The SEC staff issued Staff Accounting Bulletin No. 118 (“SAB 118”) to address the application of U.S. GAAP in situations when a registrant does not have the necessary information available, prepared, or analyzed (including computations) in reasonable detail to complete the accounting for certain income tax effects of the Tax Reform Act. The Bulletin also provides for a measurement period that should not extend beyond one year from the U.S. Tax Reform enactment date. In accordance with the Bulletin, as of October 31, 2018, the Company recorded a tax benefit related to the revaluation of deferred tax assets and liabilities of $72.0 million and a provisional tax expense for the one-time transition tax liability of $52.8 million. As a result of additional analysis, as of January 31, 2019, the Company revised its calculation for the one-time transition tax to $55.1 million. Further, in this quarter the provisions of the U.S. Tax Reform Act caused the Company to re-evaluate its permanent reinvestment assertion, concluding that the unremitted earnings and profits of certain non-U.S. subsidiaries and affiliates will no longer be permanently reinvested. These changes in assertion required the recognition of a tax benefit of $1.7 million due to Section 986(c) currency losses. The Company has recognized a total net tax benefit of $18.6 million related to these tax reform items.

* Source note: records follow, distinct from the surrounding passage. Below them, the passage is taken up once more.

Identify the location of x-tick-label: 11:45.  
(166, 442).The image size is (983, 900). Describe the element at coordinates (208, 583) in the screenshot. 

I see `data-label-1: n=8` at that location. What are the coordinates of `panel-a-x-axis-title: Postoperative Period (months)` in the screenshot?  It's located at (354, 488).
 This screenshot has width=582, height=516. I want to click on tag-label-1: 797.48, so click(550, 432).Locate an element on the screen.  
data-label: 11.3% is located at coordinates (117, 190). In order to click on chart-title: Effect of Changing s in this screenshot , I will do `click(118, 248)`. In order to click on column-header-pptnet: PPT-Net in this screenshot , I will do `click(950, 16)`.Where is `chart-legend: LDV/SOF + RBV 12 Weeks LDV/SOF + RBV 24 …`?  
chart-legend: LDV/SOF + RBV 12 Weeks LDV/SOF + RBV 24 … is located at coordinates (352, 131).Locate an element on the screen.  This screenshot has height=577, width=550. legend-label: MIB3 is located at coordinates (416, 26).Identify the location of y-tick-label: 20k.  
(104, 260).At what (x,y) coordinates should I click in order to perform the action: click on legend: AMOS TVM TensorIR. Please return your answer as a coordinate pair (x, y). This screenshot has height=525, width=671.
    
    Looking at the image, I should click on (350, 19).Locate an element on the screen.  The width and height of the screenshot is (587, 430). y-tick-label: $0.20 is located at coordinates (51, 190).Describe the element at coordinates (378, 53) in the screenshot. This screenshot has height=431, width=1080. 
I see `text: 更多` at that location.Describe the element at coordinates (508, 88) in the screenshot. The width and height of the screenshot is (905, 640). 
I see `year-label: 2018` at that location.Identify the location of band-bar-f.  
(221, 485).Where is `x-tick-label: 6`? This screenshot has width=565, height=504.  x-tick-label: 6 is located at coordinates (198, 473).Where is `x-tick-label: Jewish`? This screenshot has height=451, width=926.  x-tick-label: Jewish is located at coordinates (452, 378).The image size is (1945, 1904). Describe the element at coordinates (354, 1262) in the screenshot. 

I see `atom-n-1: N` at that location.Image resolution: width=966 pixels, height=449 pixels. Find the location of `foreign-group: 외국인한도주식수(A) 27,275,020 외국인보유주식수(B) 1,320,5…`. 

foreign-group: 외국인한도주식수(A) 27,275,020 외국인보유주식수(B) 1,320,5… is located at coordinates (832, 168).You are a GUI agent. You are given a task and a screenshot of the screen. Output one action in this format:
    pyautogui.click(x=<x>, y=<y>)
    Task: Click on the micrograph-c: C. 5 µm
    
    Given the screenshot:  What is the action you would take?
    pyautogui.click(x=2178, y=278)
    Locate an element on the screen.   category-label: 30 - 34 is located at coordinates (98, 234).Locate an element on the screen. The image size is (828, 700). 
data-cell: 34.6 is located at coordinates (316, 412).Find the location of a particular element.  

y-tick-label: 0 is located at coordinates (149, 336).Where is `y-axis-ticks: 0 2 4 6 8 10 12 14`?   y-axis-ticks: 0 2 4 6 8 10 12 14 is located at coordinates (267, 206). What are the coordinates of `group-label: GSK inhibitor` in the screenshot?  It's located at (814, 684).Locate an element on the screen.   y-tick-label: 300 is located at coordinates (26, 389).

The Tax Reform Act also subjects a U.S. shareholder to current tax on global intangible low-taxed income (“GILTI”) earned by certain foreign subsidiaries and allows a benefit for foreign-derived intangible income (“FDII”). These provisions of tax reform are first effective for the Company’s current year. The Company has made sufficient progress in its calculation to reasonably estimate the tax impact related to GILTI and FDII and these estimates are included as period costs in the estimated annual effective tax rate.
We consider the tax expense recorded for the Tax Reform Act to be complete at this time. However, it is possible that additional legislation, regulations and/or guidance may be issued in the future that may result in additional adjustments to the tax expense recorded. We will continue to monitor and assess the impact of any new developments.
Income tax expense for the quarter and year to date was computed in accordance with ASC 740-270 "Income Taxes - Interim Reporting". Under this method, losses from jurisdictions for which a valuation allowance has been provided have not been included in the amount to which the ASC 740-270 rate was applied. Income tax expense of the Company fluctuates primarily due to changes in losses and income from jurisdictions for which a valuation allowance has been provided, the timing of recognition of the related tax expense under ASC 740-270, and the impact of discrete items in the respective quarter.
For the three months ended January 31, 2019, income tax expense was $20.0 million; whereas, for the three months ended January 31, 2018 the income tax benefit was $15.6 million. The income tax benefit recorded in the first quarter of 2018 reflected a net tax benefit resulting from the re-measurement of deferred tax assets and liabilities, reduced by the increase in the tax expense related to the one-time transition tax liability.